### DATASET RECORDS

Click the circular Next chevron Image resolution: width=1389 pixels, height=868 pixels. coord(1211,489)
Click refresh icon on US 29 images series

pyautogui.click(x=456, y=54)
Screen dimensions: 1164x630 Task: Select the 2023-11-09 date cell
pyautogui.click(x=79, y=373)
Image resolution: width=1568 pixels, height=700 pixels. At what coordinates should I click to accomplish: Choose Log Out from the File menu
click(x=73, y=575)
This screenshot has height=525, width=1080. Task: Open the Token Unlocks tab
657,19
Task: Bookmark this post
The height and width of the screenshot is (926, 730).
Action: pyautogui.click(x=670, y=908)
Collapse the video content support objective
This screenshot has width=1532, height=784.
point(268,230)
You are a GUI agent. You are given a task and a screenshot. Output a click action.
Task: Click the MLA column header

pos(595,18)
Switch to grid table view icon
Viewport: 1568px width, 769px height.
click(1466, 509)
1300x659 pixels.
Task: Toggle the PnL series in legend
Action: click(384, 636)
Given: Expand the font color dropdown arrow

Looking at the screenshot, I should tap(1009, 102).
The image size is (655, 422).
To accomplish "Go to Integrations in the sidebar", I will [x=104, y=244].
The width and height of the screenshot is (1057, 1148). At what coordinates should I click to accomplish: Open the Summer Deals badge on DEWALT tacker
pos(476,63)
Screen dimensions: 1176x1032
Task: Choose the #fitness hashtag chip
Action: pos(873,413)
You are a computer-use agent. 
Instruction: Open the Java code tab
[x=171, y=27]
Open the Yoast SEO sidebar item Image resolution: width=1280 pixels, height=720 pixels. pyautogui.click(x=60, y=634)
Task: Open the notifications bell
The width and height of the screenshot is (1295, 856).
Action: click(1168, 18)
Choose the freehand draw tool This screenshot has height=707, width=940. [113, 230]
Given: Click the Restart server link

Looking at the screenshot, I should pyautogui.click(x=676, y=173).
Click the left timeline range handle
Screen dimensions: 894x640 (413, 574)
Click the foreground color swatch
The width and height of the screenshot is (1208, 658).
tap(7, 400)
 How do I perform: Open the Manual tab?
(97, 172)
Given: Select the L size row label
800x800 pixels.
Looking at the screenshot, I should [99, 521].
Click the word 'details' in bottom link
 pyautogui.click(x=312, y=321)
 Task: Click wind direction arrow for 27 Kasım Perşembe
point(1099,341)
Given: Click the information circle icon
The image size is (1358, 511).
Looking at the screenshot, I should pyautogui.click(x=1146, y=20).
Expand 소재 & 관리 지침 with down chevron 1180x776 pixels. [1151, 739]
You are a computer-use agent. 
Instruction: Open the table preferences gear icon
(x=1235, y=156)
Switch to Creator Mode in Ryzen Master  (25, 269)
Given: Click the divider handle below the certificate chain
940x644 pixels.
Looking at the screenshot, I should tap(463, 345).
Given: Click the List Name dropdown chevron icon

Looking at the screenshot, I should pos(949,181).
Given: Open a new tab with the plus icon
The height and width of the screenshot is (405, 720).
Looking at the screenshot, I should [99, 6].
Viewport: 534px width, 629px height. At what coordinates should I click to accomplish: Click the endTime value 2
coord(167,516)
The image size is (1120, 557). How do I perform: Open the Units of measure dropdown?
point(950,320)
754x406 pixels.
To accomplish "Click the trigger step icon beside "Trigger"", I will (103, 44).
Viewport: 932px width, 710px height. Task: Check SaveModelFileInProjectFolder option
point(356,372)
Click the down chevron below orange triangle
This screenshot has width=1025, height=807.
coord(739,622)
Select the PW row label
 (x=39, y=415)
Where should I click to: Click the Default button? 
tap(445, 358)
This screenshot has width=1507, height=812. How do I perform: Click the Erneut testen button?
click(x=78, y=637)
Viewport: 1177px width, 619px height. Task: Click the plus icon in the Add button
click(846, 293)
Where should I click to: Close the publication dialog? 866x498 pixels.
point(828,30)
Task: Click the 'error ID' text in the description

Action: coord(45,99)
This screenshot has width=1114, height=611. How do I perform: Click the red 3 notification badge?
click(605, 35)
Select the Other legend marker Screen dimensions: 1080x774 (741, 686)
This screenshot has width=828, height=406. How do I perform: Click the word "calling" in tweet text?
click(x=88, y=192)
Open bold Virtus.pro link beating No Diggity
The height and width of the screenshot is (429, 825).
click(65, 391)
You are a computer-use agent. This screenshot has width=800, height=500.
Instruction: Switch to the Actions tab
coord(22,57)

### TASK STATEMENT
There is a run of lines above from the one with "The width and height of the screenshot is (1057, 1148)." to the one with "Choose the freehand"; print exactly that run, both ends included, and nothing else.

### PROBLEM SOLUTION
The width and height of the screenshot is (1057, 1148). At what coordinates should I click to accomplish: Open the Summer Deals badge on DEWALT tacker
pos(476,63)
Screen dimensions: 1176x1032
Task: Choose the #fitness hashtag chip
Action: pos(873,413)
You are a computer-use agent. 
Instruction: Open the Java code tab
[x=171, y=27]
Open the Yoast SEO sidebar item Image resolution: width=1280 pixels, height=720 pixels. pyautogui.click(x=60, y=634)
Task: Open the notifications bell
The width and height of the screenshot is (1295, 856).
Action: click(1168, 18)
Choose the freehand draw tool This screenshot has height=707, width=940. [113, 230]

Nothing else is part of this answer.